134 A. 474 | Pa. | 1926
Horace W. Livingood made request of the defendant company for insurance, and a life policy was issued on August 22, 1921, his wife being named as beneficiary. The signed application set forth that he was in good health, and detailed certain facts as to his prior physical condition, and the medical attendance previously received. The contract stipulated that declarations as to these matters should be understood to be material, it being provided, however, that "all statements made by the insured shall, in the absence of fraud, be deemed representations and not warranties." It appeared that two months after the issuance of the policy Livingood became ill, and was then cared for by a physician, other than the family doctor formerly consulted, who diagnosed his case as probably one of tuberculosis, though this was not definitely concluded until January 3, 1922, when he was removed to a hospital for treatment.
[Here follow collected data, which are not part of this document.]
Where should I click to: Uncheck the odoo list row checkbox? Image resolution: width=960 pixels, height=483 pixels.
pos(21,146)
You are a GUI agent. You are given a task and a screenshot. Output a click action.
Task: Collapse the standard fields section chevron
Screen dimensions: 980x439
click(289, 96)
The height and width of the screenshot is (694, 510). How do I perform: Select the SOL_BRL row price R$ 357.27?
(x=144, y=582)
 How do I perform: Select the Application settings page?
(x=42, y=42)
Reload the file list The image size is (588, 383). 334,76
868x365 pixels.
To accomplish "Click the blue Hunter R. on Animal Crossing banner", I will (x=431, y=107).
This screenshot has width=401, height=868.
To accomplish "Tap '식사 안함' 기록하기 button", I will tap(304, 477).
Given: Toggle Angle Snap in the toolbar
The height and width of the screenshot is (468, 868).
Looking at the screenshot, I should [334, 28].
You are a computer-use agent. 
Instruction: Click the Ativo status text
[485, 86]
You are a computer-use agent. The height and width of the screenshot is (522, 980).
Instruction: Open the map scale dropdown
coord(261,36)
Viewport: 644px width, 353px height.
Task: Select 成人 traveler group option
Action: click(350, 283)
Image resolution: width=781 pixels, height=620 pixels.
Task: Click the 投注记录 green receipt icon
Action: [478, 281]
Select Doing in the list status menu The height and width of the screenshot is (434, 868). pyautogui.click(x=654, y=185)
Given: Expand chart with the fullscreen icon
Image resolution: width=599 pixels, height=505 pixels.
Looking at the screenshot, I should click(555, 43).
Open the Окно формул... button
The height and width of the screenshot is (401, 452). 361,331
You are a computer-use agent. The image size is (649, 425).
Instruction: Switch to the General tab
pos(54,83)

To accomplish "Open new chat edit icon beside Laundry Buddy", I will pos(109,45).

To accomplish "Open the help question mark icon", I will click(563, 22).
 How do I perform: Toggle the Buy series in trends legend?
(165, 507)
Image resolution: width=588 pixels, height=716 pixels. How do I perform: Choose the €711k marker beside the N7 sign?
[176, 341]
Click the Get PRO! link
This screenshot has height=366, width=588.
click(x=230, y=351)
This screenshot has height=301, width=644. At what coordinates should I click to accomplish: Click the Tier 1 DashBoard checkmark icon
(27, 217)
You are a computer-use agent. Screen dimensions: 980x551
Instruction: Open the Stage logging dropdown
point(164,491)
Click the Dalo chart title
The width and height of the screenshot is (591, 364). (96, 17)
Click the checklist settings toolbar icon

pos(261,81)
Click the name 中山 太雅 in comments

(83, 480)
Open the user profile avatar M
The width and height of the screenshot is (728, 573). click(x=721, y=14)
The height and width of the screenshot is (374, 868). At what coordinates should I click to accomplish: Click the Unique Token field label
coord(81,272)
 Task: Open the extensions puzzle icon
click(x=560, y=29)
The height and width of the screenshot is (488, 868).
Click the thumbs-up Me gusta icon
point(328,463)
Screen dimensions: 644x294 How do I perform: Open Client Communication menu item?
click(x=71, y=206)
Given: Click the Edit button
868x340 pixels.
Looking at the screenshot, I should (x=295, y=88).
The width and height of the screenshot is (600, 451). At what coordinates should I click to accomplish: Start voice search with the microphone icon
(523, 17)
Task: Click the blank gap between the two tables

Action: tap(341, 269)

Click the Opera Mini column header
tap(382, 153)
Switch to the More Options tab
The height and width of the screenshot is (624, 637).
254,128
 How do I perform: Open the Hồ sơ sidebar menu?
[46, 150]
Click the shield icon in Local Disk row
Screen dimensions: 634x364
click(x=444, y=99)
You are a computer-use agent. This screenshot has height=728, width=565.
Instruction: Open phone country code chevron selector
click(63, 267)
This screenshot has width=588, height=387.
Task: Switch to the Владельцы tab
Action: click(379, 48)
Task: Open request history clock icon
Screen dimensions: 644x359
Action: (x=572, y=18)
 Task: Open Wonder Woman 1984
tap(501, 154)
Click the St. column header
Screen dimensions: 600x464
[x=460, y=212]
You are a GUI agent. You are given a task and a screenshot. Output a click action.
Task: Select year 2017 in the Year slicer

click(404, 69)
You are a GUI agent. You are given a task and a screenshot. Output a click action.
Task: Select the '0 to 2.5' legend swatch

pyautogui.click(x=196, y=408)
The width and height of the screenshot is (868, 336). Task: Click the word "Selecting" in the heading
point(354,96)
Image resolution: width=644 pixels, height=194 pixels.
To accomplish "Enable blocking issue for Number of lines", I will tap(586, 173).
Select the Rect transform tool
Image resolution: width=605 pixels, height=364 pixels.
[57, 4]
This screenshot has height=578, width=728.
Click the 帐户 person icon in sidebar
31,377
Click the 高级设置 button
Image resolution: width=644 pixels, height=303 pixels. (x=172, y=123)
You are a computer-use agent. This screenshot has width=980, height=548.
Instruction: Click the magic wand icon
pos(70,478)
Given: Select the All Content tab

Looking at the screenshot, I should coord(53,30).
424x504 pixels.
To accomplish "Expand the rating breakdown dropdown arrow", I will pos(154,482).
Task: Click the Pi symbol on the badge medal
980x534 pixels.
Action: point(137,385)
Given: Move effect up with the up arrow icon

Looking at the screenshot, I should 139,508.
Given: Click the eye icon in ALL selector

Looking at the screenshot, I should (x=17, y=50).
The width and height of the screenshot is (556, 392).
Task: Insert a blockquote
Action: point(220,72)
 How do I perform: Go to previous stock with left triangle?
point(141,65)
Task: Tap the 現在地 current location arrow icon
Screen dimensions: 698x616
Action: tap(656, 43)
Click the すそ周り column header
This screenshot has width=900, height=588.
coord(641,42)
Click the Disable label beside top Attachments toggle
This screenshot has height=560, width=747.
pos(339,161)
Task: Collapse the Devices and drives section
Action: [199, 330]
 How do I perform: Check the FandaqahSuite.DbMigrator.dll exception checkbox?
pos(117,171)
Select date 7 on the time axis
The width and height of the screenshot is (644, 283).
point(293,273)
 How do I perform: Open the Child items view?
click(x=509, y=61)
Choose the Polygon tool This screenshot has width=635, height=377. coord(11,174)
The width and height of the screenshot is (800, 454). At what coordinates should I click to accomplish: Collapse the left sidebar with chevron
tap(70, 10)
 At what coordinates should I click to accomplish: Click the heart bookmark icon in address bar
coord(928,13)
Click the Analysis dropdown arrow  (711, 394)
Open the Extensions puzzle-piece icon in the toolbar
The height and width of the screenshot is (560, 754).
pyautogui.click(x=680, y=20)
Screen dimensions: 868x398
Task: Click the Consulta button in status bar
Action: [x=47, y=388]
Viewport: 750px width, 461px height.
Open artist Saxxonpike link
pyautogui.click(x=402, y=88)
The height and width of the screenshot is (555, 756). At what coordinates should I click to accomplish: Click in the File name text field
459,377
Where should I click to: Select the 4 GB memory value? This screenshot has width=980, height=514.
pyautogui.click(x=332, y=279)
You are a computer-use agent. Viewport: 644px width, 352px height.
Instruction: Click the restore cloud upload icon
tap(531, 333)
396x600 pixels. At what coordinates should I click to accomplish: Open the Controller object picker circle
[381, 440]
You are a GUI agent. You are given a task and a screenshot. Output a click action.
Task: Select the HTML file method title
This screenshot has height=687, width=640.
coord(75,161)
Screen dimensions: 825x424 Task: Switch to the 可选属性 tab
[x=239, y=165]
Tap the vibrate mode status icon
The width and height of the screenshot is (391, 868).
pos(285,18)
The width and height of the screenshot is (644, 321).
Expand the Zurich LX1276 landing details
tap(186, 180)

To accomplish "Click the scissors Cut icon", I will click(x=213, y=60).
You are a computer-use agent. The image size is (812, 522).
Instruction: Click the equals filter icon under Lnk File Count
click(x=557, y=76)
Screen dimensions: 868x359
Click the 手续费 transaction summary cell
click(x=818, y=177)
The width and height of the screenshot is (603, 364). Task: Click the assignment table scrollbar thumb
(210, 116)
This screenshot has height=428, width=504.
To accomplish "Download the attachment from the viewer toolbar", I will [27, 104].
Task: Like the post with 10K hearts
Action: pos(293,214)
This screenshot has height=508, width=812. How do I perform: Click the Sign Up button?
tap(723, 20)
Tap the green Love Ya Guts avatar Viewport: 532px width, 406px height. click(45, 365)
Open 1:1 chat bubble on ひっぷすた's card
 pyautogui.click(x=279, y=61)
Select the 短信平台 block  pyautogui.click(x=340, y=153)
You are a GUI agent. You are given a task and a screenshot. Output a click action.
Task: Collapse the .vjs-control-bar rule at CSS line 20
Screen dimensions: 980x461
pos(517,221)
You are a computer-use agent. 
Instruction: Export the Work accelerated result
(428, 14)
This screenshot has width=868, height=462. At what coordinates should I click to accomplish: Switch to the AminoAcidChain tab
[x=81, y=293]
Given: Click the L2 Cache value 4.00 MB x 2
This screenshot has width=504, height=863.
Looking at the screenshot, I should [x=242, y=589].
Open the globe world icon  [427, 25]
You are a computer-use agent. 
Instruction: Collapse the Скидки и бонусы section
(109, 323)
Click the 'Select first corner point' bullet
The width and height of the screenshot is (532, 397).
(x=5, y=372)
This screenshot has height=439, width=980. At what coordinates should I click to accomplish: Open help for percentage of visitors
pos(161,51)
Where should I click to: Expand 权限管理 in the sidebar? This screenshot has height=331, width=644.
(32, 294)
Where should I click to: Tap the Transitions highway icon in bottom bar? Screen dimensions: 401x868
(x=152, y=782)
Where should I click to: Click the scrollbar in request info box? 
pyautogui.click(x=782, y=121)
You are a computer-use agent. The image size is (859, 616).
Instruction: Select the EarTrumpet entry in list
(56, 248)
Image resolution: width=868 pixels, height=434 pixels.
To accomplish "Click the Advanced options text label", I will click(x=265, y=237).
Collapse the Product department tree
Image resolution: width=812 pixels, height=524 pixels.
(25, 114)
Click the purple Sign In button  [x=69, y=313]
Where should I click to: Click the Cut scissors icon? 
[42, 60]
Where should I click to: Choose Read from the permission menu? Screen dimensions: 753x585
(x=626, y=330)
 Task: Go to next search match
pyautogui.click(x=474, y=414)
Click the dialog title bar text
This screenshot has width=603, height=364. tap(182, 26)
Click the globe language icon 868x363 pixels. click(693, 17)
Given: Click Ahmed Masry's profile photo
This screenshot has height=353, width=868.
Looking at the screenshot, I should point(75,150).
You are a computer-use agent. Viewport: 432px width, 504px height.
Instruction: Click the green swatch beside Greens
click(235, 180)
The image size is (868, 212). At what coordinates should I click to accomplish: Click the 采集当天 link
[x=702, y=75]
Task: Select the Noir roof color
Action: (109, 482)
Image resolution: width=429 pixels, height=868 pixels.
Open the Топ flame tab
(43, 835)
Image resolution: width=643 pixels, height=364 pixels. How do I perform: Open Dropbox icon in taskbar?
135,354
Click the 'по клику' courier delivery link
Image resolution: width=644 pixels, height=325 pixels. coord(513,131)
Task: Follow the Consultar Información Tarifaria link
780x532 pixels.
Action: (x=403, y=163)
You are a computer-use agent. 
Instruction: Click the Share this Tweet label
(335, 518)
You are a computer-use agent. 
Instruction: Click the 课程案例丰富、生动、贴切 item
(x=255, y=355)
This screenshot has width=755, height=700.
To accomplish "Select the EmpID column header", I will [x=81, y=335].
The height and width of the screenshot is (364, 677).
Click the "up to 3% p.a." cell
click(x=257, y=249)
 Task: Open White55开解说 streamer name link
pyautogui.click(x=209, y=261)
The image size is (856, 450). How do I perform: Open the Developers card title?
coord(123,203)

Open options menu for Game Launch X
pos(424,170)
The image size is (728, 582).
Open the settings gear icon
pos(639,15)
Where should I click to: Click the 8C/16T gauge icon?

Under the terms of the contract, certain payments were made to Livingood while incapacitated for work, and these were continued until May of 1923, when the defendant company, on investigation, was led to the belief that the insured had been suffering from the same disease prior to his application for insurance, which condition had not been disclosed. He died on July 9, 1924, and, payment of the policy having been refused, the wife, named as beneficiary, brought this action to recover the amount thereof. A defense was interposed, based on the averment that the insured had failed to fully describe his physical ailment when he asked for insurance, and, further, had not set forth the names of all of the physicians who had treated him, as represented. The trial resulted in a verdict for the plaintiff, and from the judgment entered this appeal was taken. *131
It is first to be noted that the answers to the questions propounded to the insured were representations and not warranties, and, in the absence of fraud, a proven mistake in the information given did not work a forfeiture of the rights under the contract: Skruch v. Metropolitan Life Ins. Co.,
When the applicant asserts he is in good health, and reasonably believes this to be true, though in fact suffering from some insidious disorder, a recovery may be had. The insured is bound to honestly disclose facts concerning his physical condition, which he knew of, or should *132
have observed, but he is not charged with knowledge of the existence of a latent disease of which, from the nature of things, he could have no exact information: Suravitz v. Prudential Ins. Co., supra; Barnes v. Fidelity M. L. A.,
In the instant case, there was no evidence to support the allegation in the affidavit of defense that Livingood had been treated by another physician than the one named in the application. There was proof that, at a previous time, he had suffered from illnesses which had been cured, and, in addition, it appeared that he had consulted his doctor a year before when attacked with grippe, and later concerning acute colds, resulting in the weakening of his vitality, which facts were not specifically referred to in the application. Two months after the policy was issued, an examination by another physician disclosed the possibility of the presence of a tubercular condition, but this was not definitely determined until the following January, when he was placed in a hospital. The evidence did not justify a conclusion that Livingood was aware of the existence of the disease, and the medical examiner for the company stated that at the time of the examination in August he was not so afflicted. From the fact that it developed later, and indicative symptoms were found in October, coupled with the medical testimony that the disease was progressive in its nature, the jury was asked to infer that the statement made by the applicant, as to good health, was knowingly untrue.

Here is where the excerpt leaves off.